— start Reading text —

EMPLOYMENT AGREEMENT

 

THIS AMENDMENT TO EMPLOYMENT AGREEMENT is by and between Vecco Instruments Inc., a Delaware corporation (the “Company”), and John F. Rein, Jr. (“Executive”).

 

RECITALS

 

A.            The parties hereto entered into an Employment Agreement dated effective April 1, 2003, which was amended by Amendments to Employment Agreement dated June 9, 2006 and September 16, 2008 (collectively, the “Agreement”) and desire to amend the Agreement as set forth herein.

 

B.            Capitalized terms used in this Amendment and not defined are defined in the Agreement.

 

NOW THEREFORE , the parties, intending to be legally bound, hereby agree as follows, effective December 31, 2008; provided, however, that any provision below required to apply as of a date prior to December 31, 2008 in order for the Agreement to comply with IRC Section 409A shall be effective as of such earlier date:

 

1.             In Section 1 of the Agreement, the following paragraph is added to the definition of Termination for “Good Reason”:

 

Notwithstanding the foregoing, within a period of ninety (90) days after the initial existence of one of the foregoing conditions, Executive must notify the Company of the existence of such condition and the Company shall have a period of thirty (30) days after receipt of such notice within which to remedy the condition and, if the Company remedies such condition within such period, no Termination for Good Reason will be deemed to have occurred.

— end Reading text —
— start Given entries —

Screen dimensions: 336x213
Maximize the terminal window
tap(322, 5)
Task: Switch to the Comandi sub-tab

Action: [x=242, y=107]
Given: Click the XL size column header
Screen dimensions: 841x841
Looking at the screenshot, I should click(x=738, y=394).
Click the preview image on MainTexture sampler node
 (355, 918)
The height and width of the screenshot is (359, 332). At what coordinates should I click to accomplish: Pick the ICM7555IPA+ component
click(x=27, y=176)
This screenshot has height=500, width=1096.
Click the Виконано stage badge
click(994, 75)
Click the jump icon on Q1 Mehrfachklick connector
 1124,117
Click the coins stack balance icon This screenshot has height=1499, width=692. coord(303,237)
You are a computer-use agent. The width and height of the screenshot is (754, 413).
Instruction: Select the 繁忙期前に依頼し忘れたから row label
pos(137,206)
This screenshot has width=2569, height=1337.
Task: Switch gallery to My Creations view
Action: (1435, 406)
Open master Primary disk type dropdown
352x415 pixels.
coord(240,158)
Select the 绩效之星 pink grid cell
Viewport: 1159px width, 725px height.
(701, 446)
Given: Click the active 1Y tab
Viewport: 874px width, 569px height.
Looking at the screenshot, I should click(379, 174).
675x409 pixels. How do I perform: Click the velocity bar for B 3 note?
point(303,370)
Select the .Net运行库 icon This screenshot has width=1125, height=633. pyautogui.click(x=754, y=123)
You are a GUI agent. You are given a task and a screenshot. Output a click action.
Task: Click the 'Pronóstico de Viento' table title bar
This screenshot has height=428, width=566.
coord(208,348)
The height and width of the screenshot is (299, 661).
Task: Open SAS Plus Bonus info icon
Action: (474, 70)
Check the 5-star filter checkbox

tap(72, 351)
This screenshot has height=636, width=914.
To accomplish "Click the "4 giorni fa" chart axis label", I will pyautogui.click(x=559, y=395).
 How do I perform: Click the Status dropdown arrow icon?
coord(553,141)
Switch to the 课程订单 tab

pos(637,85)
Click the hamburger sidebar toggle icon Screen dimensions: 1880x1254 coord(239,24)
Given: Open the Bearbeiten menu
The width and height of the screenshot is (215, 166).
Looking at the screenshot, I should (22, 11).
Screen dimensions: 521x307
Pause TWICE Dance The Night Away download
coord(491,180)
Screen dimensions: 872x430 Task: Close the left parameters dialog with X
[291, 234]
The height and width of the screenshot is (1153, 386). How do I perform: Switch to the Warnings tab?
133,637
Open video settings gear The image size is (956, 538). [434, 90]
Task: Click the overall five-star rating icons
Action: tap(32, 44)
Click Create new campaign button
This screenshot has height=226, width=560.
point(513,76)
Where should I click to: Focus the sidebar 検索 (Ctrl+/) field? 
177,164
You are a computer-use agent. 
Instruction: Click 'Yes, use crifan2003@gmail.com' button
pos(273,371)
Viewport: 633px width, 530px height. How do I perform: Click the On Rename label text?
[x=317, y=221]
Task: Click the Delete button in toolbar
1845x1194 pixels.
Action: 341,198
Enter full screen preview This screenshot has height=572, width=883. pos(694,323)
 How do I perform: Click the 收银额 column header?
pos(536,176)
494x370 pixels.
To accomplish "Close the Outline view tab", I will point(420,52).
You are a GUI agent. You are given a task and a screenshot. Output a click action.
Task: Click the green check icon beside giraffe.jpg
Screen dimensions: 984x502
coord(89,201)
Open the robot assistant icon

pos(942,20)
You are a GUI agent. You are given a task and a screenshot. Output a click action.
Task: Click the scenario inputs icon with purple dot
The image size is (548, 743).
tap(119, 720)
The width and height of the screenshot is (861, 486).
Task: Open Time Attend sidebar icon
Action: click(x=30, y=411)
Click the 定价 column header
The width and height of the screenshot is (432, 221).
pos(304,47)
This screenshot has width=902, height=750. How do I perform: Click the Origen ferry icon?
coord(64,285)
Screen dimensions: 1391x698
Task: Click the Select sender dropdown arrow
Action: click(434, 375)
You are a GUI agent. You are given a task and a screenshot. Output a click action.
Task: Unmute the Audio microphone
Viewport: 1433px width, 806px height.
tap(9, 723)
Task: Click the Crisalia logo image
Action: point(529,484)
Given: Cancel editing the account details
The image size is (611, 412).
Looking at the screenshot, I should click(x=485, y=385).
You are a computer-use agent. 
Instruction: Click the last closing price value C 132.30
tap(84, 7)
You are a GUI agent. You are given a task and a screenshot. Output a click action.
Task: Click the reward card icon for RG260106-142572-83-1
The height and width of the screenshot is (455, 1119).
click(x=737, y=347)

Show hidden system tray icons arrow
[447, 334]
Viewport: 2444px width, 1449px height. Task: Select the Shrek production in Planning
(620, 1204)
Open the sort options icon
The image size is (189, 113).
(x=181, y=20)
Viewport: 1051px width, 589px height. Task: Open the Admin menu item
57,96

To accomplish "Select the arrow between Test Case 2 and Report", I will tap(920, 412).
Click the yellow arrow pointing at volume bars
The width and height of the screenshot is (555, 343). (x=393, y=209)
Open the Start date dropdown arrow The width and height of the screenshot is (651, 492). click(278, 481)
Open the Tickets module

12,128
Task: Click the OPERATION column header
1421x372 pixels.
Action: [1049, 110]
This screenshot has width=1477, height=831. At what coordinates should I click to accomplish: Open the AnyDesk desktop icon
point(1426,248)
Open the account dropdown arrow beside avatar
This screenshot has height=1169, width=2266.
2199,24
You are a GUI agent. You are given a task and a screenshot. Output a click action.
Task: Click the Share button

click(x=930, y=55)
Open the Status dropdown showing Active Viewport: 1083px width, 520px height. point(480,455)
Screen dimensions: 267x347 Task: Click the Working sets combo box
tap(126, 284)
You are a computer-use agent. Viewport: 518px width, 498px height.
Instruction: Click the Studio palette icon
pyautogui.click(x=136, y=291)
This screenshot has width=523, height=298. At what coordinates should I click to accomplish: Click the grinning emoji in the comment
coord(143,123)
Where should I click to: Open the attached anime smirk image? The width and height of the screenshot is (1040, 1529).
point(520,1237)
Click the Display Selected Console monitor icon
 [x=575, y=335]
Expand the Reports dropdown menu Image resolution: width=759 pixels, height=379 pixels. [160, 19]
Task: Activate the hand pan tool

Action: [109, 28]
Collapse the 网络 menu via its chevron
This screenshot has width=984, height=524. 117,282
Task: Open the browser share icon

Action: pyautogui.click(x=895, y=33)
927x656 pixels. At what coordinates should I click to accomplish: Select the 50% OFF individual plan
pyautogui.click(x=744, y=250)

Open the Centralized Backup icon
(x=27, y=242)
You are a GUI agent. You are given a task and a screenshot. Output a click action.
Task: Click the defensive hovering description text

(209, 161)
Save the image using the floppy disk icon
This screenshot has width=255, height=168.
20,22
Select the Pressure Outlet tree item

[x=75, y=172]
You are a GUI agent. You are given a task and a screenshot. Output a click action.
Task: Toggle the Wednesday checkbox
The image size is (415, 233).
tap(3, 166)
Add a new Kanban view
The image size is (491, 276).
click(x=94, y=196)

— end Given entries —

→ **Aim 1**: Transcribe the employment agreement amendment from "THIS AMENDMENT TO" to "in the Agreement.", word for word.
→ **Aim 2**: List every distinct calendar date named in the employment agreement amendment.
→ **Aim 3**: Resume the employment agreement amendment after its final sentence, keeping its numbered form and legal style.

→ **Written response 1**:
THIS AMENDMENT TO EMPLOYMENT AGREEMENT is by and between Vecco Instruments Inc., a Delaware corporation (the “Company”), and John F. Rein, Jr. (“Executive”).

 

RECITALS

 

A.            The parties hereto entered into an Employment Agreement dated effective April 1, 2003, which was amended by Amendments to Employment Agreement dated June 9, 2006 and September 16, 2008 (collectively, the “Agreement”) and desire to amend the Agreement as set forth herein.

 

B.            Capitalized terms used in this Amendment and not defined are defined in the Agreement.

→ **Written response 2**:
April 1, 2003
June 9, 2006
September 16, 2008
December 31, 2008

→ **Written response 3**:
 

2.             Where the Agreement requires the following payments to be made to the Executive, the following rules shall apply, and any inconsistent provision in the Agreement shall be superseded:

 

(a)                                   The general release and waiver of claims in Section 4 of the Agreement must be signed by the Executive and returned within the reasonable time period designated by the Company, in order to assure that payment shall be made within 90 days after the Executive’s termination of employment. The Executive may not designate the taxable year of payment within such 90 day period.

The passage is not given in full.